Houve um dia em que acordei de manhã e tudo estava diferente. Liguei a televisão e ouvia noticias sobre a guerra, sobre os políticos corruptos, sobre todas as drogas que intoxicavam o mundo, o meu mundo. Eu, que ontem à noite me tinha deitado feliz, agora sentia-me triste. Nessa manhã, não sabia o que fazer para voltar a sentir-me feliz, novamente. 
Depois de me vestir e tomar um pequeno almoço rápido, desci para a garagem e estava uma senhora nas escadas que me ajudou quando o meu guarda chuva caiu ao chão. “Aqui está!” disse ela, muito alegre, enquanto eu continuava o meu caminho para a porta do carro. Não lhe respondi nada, pois a minha mente estava tão preocupada a pensar como poderia consertar o mundo para eu voltar a ser feliz, que não tinha tempo para lhe dizer OBRIGADA. Ela já sabia que eu lhe agradecia!

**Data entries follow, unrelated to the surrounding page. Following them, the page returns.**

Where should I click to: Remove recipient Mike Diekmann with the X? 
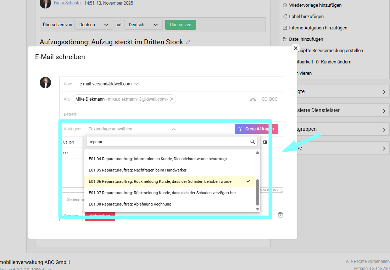(x=172, y=99)
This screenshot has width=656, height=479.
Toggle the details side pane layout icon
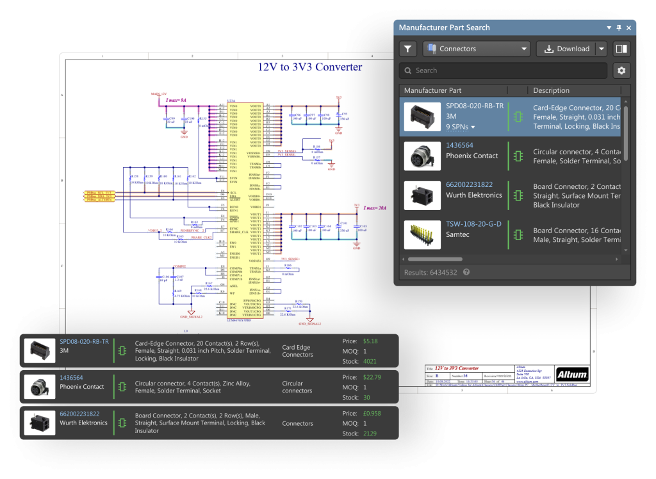(x=621, y=49)
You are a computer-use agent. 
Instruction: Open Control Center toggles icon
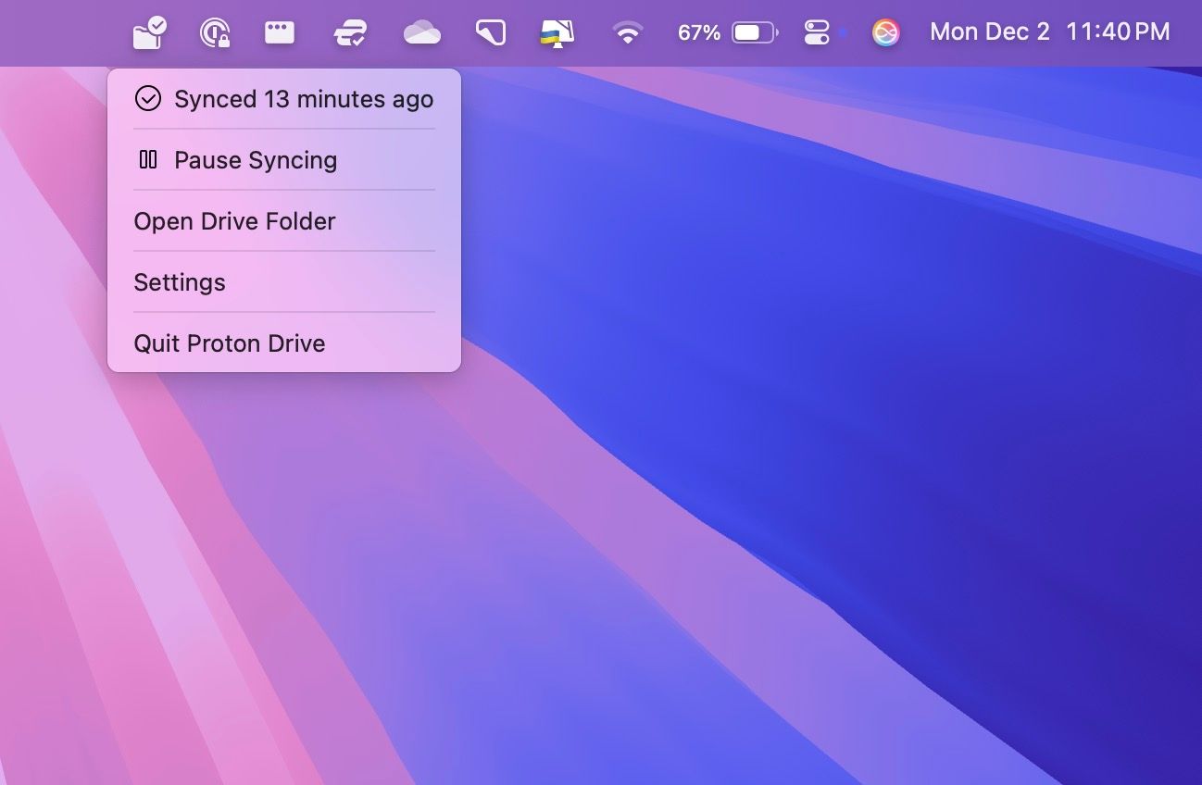tap(817, 33)
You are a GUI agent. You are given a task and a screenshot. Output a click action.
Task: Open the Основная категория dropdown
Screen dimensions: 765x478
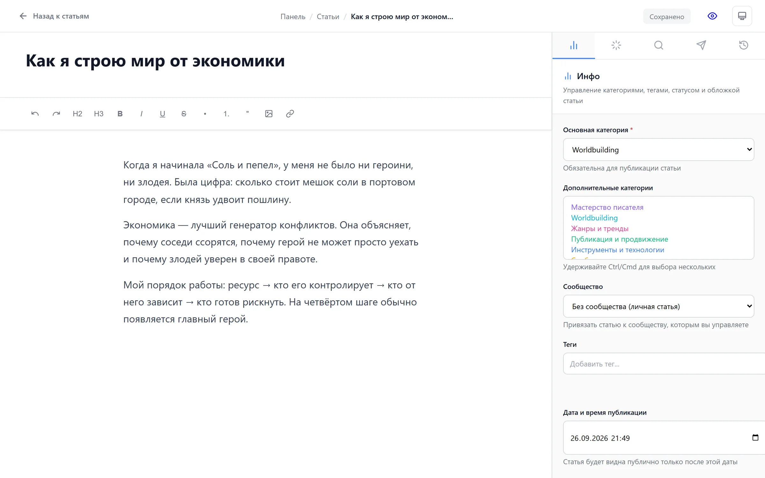tap(659, 149)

Lá continuei o meu dia, passei ainda por umas quantas desagradáveis situações: no trânsito tive de “ralhar” com um condutor que achava que poderia meter-se à minha frente, no trabalho tive de fazer uma chamada a reclamar que os desenhos não estavam com a cor que havíamos pedido pois veio tudo errado e, por falta de tempo, até o meu almoço apenas se resumiu a uma chavena de chá e uma sande de queijo. 
Até ao final do dia foi assim, não consegui parar um minuto para pensar o que poderia fazer para voltar a sentir-me feliz, não tive tempo! Todos queriam falar comigo sobre o jantar que tinhamos de marcar, sobre o problema que tinham com as namoradas, sobre o concerto em que a filha tinha tocado ontem à noite. Deixem-me em paz, eu tenho coisas muito mais importantes em que pensar! O mundo está errado e eu quero que fique tudo bem novamente, quero que sejam todos felizes!

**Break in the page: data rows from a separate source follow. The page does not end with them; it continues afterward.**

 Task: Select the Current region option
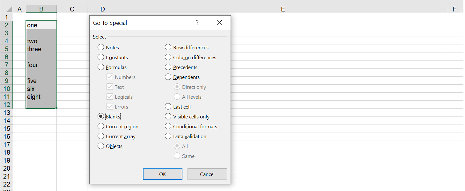pos(101,126)
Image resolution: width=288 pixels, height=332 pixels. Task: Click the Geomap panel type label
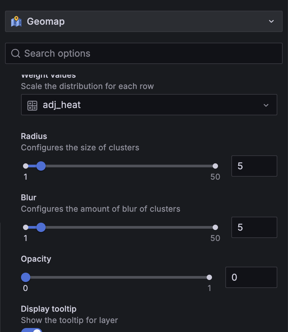pos(46,22)
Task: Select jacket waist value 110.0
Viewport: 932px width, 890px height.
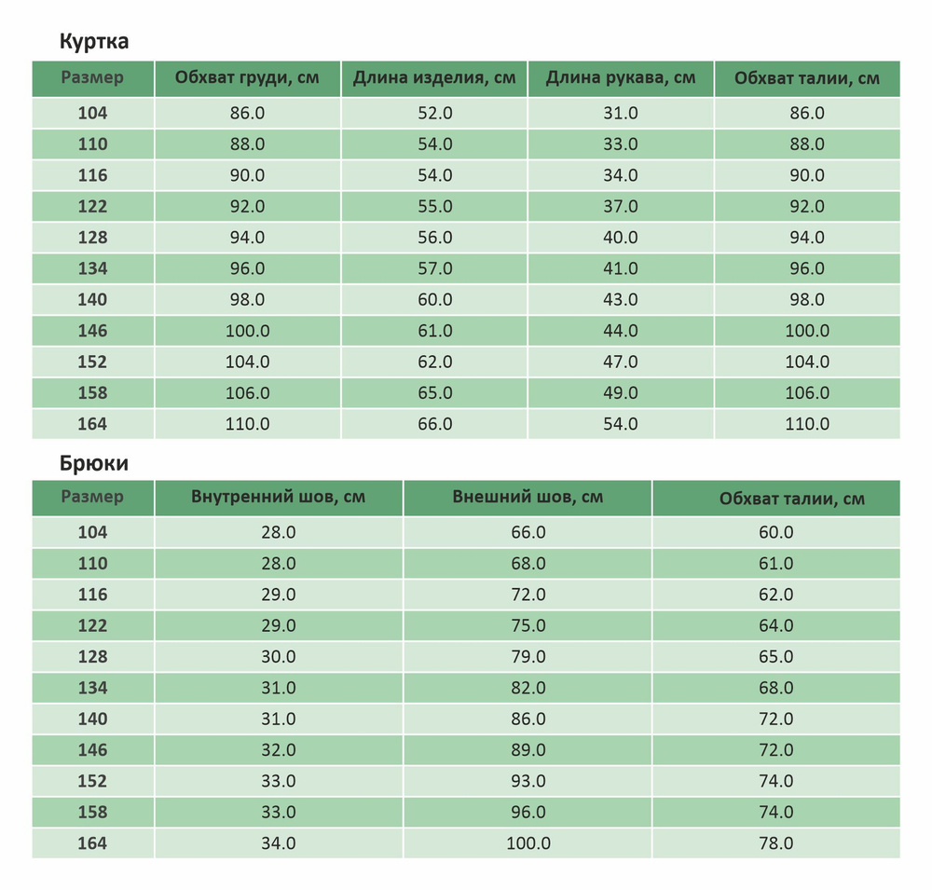Action: (x=807, y=424)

Deveria ser já de noite quando furei um pneu. 
Deveria ser já muito tarde quando o reboque me disse que estava do outro lado do mundo e não conseguia vir já. Deveria ser já escuro quando o meu pai estava no futebol, o meu irmão na empresa e o meu marido a dar aulas. Deveria ser já tão tarde, que me sentei sozinha, sem saber mudar um pneu, a querer conversar com alguém, a precisar de ajuda. Só me lembrava da senhora que hoje me ajudou com guarda chuva nas escadas da garagem precisava tanto dela agora, ela tinha cara de quem sabia mudar um pneu… Precisava de uma ajuda, apenas uma ajuda com este pneu que eu nao sabia mudar. Porque ninguem me ajuda? Estava eu a sentir-me a vitima mais infeliz deste mundo, quando a minha mente se ligou ao coração e eu descobri a resposta.

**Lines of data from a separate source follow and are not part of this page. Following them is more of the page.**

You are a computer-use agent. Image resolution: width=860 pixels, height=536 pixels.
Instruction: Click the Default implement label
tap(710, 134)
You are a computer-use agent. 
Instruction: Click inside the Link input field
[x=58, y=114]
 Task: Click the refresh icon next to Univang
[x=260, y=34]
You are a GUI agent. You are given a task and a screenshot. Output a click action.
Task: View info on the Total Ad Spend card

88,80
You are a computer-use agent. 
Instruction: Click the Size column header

Passei o dia todo a ignorar a felicidade, quando me bastava ter dado um sorriso à senhora das escadas para todo o meu mundo melhorar. Bastava-me ter conversado um pouco com os meus amigos, ouvir as suas histórias, recolher as suas piadas. Bastava-me até, não ter reclamado com a cor, mas simplesmente pedir para alterarem os desenhos. Se eu tivesse deixado o senhor entrar à minha frente no trânsito, talvez até o meu pneu não estivesse furado agora.
Senti uma enorme enorme vontade de adormecer novamente e voltar todo o meu dia para trás, mas não posso reviver o passado. Pode parecer um cliché, mas a verdade é que somos felizes nas pequenas coisas e eu passei o meu dia inteiro apenas preocupada com uma grande coisa que não dependia de mim, ao invés de estar presente e aproveitar os pequenos momentos do meu dia.
Depois do reboque aparecer, uma hora e meia mais tarde, dei um sorriso ao senhor António, agradeci-lhe ter vindo ajudar-me e a resposta dele foi: “Oh menina, obrigado eu! Tive um dia tão mau com esta chuva, vi tantos acidentes, que a menina nem imagina o que significa terminar o meu dia com um final feliz… Obrigada por esperar por mim!” 
Nesse momento, com as patéticas lágrimas a baterem à porta dos meus olhos, a minha mente decidiu não voltar a ligar a televisão de manhã, e o meu coração resolveu começar a esperar algum tempo por mim própria. Como? Vou começar a esperar algum tempo, seja ele qual for, pelos outros que me rodeiam também.